SYNONYM: Idiopathic Endolymphatic Hydrops/ Labyrinthine Hydrops. Meniere’s disease is an idiopathic disorder of membranous labyrinth of inner ear. It was first described by a French doctor, Prosper Meneire.

Endolymphatic hydrops means raised hydraulic pressure in the endolymphatic system causing a tetrad of symptoms (i) recurrent, spontaneous episodic vertigo (ii) fluctuating or progressive sensorineural deafness (iii) tinnitus (low tone roaring sound) and (iv) fullness or heaviness in ear. 


Ménière’s disease is idiopathic, on the other hand, Ménière syndrome occurs secondary to autoimmune dysfunction, endocrine disorders, syphilis, trauma, electrolyte imbalance, parasitic infections, (various processes interfering with normal production or resorption of endolymph). This distinction in nomenclature is analogous to Bell’s palsy. If the source of facial paralysis is known, Bell’s palsy is not the diagnosis. Similarly, when the cause of vertigo is known, Ménière disease is not the diagnosis. 

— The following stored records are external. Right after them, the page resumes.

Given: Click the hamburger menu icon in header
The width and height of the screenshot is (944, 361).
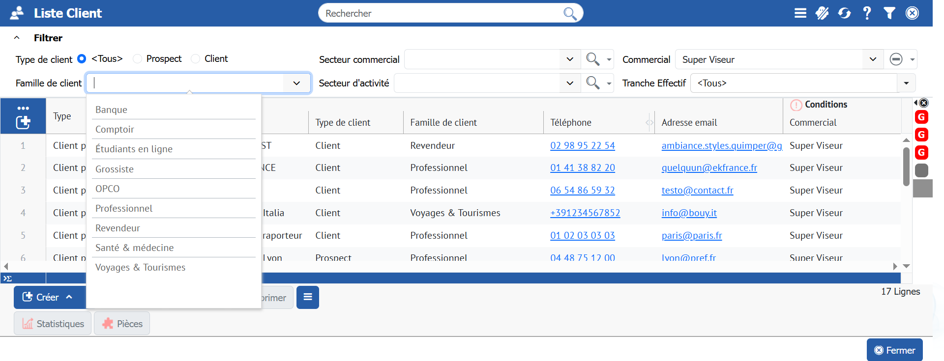Looking at the screenshot, I should [x=800, y=13].
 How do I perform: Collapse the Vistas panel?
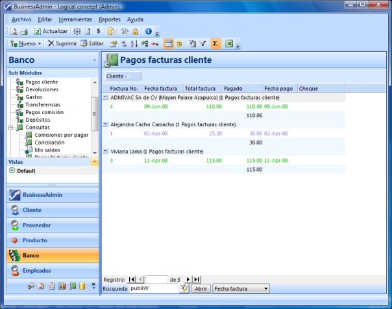(95, 162)
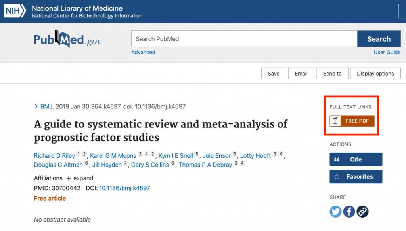Open the User Guide
The width and height of the screenshot is (406, 231).
(x=387, y=52)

Ménière disease is idiopathic, by definition. Ménière syndrome occurs secondary to following disorders :

  1. Autoimmune: Meniere disease is seen in a few patients with lupus and rheumatoid arthritis
  2. Genetic: Though most cases are sporadic, 5–15% are reported to be familial have autosomal dominant pattern of inheritance.
  3. Viral infections: A few patients were benefitted by acyclovir therapy suggesting Herpes simplex virus as one of the etiology.
  4. Allergy: Food triggers may worsen symptoms. Presence of IgG and IgA in cells of endolymphatic sac supports this hypothesis.
  5. Sympathetic overactivity leads to spasm of internal auditory artery producing deafness and vertigo. 
  6. Hypothyroidism: 4% cases of Ménière’s disease are due to hypothyroidism requiring thyroid replacement therapy.
  7. Endolymphatic Hydrops secondary to otic capsule disease like congenital or acquired syphilis, otosclerosis, Paget’s disease and post-stapedectomy cases.
  8. Exclude. Transient ischemic attacks, endolymphatic sac tumour, vestibular schwannoma, vestibular migraine, vestibular paroxysmia, recurrent unilateral vestibulopathy.

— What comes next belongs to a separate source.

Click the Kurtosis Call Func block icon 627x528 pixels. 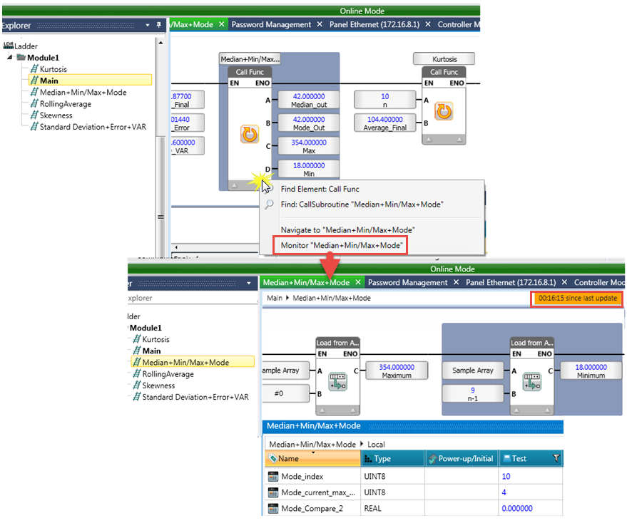tap(444, 111)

The underlying pathology in Meniere’s disease is excessive fluid collection in the endolymphatic system due to:

  1. Excessive endolymph production (Endolymph is secreted by stria vascularis)
  2. Reduced absorption of endolymph in the endolymphatic sac (Endolymph is carried via endolymphatic duct to endolymphatic sac where it is absorbed)
  3. Both above causes.
Meniere's disease. Dr. Rahul Bagla ENT Textbook
Normal cochlea. Dr. Rahul Bagla ENT Textbook
Meniere's disease cochlea. Dr. Rahul Bagla ENT Textbook
Raised endolymphatic pressure.

Dilated cochlear duct may fills the scala vestibuli

Bulged Reissner’s membrane herniates through helicotrema into the apical part of scala tympani

Rupture of the membrane that separates perilymph (low potassium extracellular fluid) from endolymph (potassium-rich intracellular fluid)

Mixing of fluids

Sudden change in the rate of vestibular nerve firing

Acute vestibular imbalance producing sudden hearing loss & vertigo.

When perilymphatic compartment is restored to normal, symptoms subside.

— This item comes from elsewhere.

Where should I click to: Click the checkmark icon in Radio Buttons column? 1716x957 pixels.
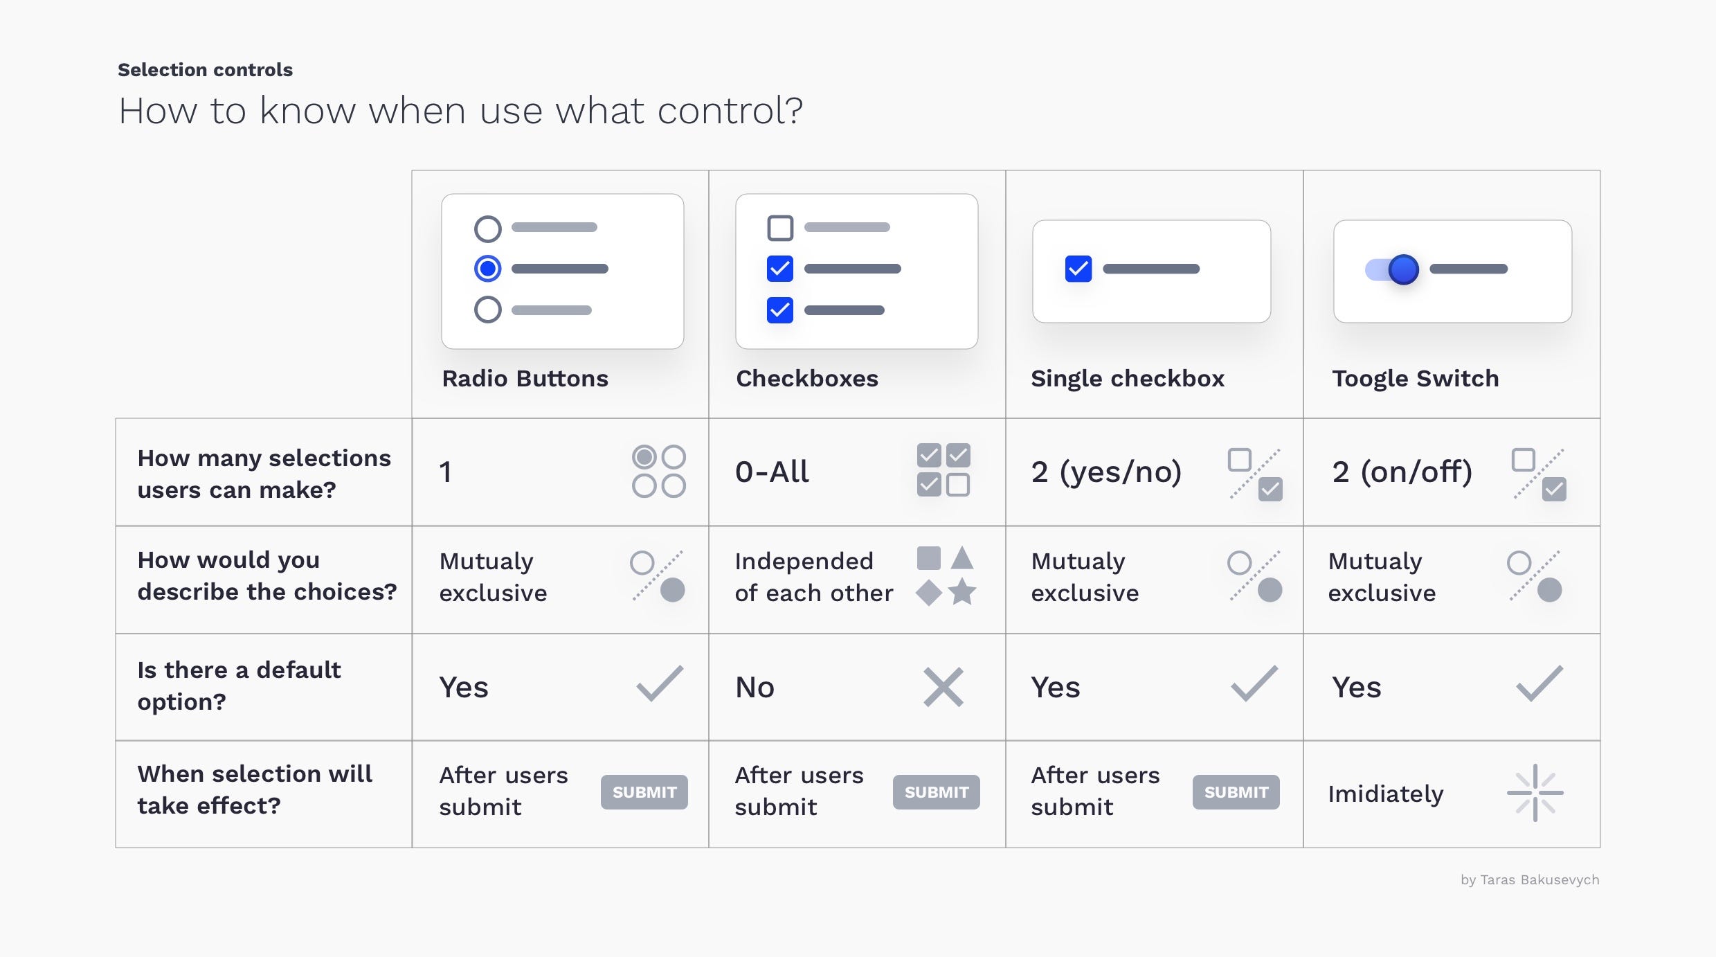(660, 683)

Aided by the collapse, the rupture heals, and the process is repeated.


(i) Vertigo: It is sudden, episodic and attack may last for a few minutes to hours with periods of remission lasting for weeks, months or years. The patient feels as if he is rotating, or his environment is moving “up and down” or “to and fro”. Vertigo is associated with nausea, vomiting, ataxia, nystagmus, abdominal cramps, diarrhoea, cold sweats, pallor and bradycardia.  However, the patient remains conscious. A few patients have reported warning signs like aural fullness, change in tinnitus character or ear discomfort prior to attack. During periods of remission, the patient may experience hearing loss, sense of imbalance or show no symptoms at all. 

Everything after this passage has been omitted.